Deutscher Diversity-Tag in der GFFB
Wie leben wir Vielfalt in unserem Arbeitsalltag? Welche Rahmenbedingungen braucht es, damit Diversität nicht nur mitgedacht, sondern aktiv gestaltet wird?
Wenn Vielfalt gewinnt, gewinnen alle
Offener Austausch im Fishbowl-Format
Die Veranstaltung wurde als offene Fishbowl-Diskussion durchgeführt. Die erste Hälfte wurde von unserer Geschäftsführerin Mürvet Öztürk moderiert, die zweite Hälfte übernahm Maria Duhan, die Leiterin der Sprachförderung. Das Fishbowl-Format bot einen offenen Rahmen: Wer Gedanken, Erfahrungen oder neue Impulse zum Thema Diversität einbringen wollte, konnte jederzeit in den inneren Gesprächskreis wechseln und aktiv an der Diskussion teilnehmen. Dadurch entstand ein dynamischer Austausch, in dem viele unterschiedliche Perspektiven sichtbar wurden.

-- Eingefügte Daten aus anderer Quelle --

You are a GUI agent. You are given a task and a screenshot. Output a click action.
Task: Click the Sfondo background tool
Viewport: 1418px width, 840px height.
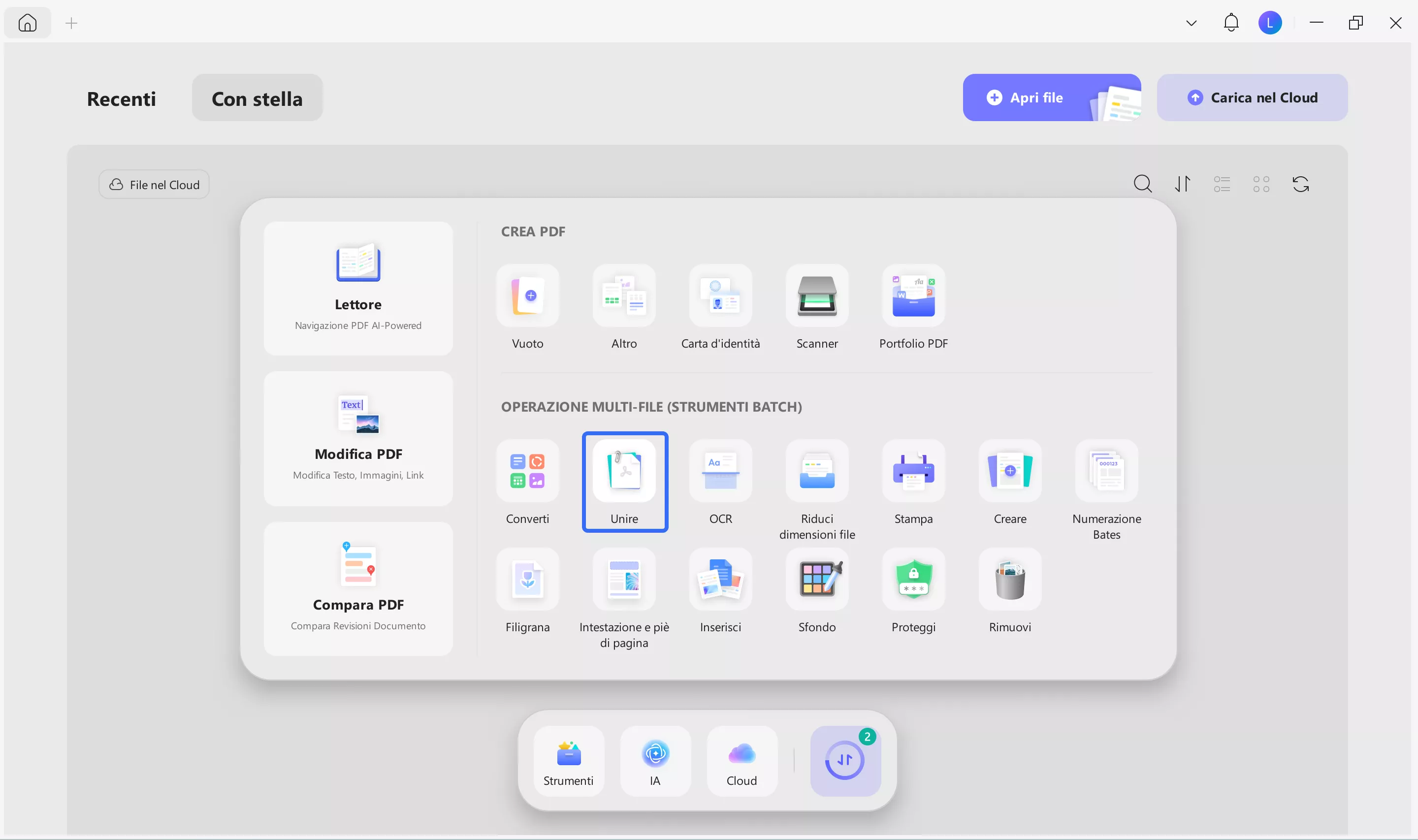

Vielfalt als gelebte Unternehmenskultur
Es zeigte sich schnell, dass sich das Selbstverständnis vieler Mitarbeitender stark mit der Unternehmenskultur der GFFB und des ZfW deckt. Beide Unternehmen werden als offene, vielfältige und dialogorientierte Orte wahrgenommen, die Menschen mit unterschiedlichen Hintergründen Raum bieten – sowohl unter den Mitarbeitenden als auch unter den Teilnehmenden. Vielfalt wird bewusst multidimensional verstanden. Im Dialog spielten nicht nur Herkunft, sondern auch Alter, Geschlecht, Sexualität, individuelle Biografien, Erfahrungen und persönliche Lebenswege eine Rolle. Die Teilnehmenden der Fishbowl-Diskussion beschrieben Vielfalt nicht als Herausforderung, sondern als großes Potenzial, das den Arbeitsalltag bereichert und neue Perspektiven eröffnet.
Wie muss Vielfalt gestaltet werden?
Im Verlauf der Diskussion kristallisierte sich diese zentrale Frage heraus: Wie muss Vielfalt insbesondere im Kollegium gestaltet werden, damit jede*r seine/ihre Individualität einbringen und leben kann? Die Beiträge machten deutlich, dass Vielfalt nicht allein durch formale Strukturen entsteht. Vielmehr braucht es Sensibilisierung, Offenheit und eine bewusste Auseinandersetzung mit unterschiedlichen Lebensrealitäten. Nur wer Vielfalt reflektiert und aktiv lebt, kann auch ein Vorbild für andere sein. Warum? Weil Vielfalt sichtbar sein muss, um gesellschaftliche Realität abzubilden, Toleranz zu fördern und Chancengleichheit zu schaffen.Besonders wichtig war dabei die Erkenntnis, dass es im Umgang mit Vielfalt keine starren Lösungen nach „Schema F“ geben kann. Stattdessen sind flexible Lösungswege, gegenseitiges Verständnis und die Bereitschaft, voneinander zu lernen, gefragt – sei es im Unterricht, in der Zusammenarbeit mit Teilnehmenden oder im kollegialen Austausch.
Ergebnisse sichern und gemeinsam weiterdenken
Ein zentraler Aspekt der Veranstaltung war, die zahlreichen Gedanken, Erfahrungen und Impulse der Mitarbeitenden aus der Diskussion festzuhalten und für die weitere Arbeit in der GFFB und dem ZfW nutzbar zu machen. Die Ergebnisse des Erzählcafés bilden eine wichtige Grundlage, um Vielfalt auch künftig bewusst weiterzuentwickeln und aktiv in den Arbeitsalltag zu integrieren. Denn Vielfalt darf nicht als Selbstverständlichkeit betrachtet werden, sondern muss immer wieder neu aufgegriffen werden, um das Bewusstsein aller zu stärken.
Danke für einen inspirierenden Nachmittag
Die Veranstaltung hat gezeigt, wie wertvoll der offene Austausch innerhalb der Teams ist. In lockerer Atmosphäre sind ehrliche, persönliche und bewegende Gespräche entstanden, die noch nachwirken. Ein herzliches Dankeschön gilt unserem Team der TQ Hauswirtschaft für den leckeren Schoko- und Zitronenkuchen sowie unseren Moderatorinnen Mürvet Öztürk und Maria Duhan für die Gestaltung und Begleitung der Diskussion.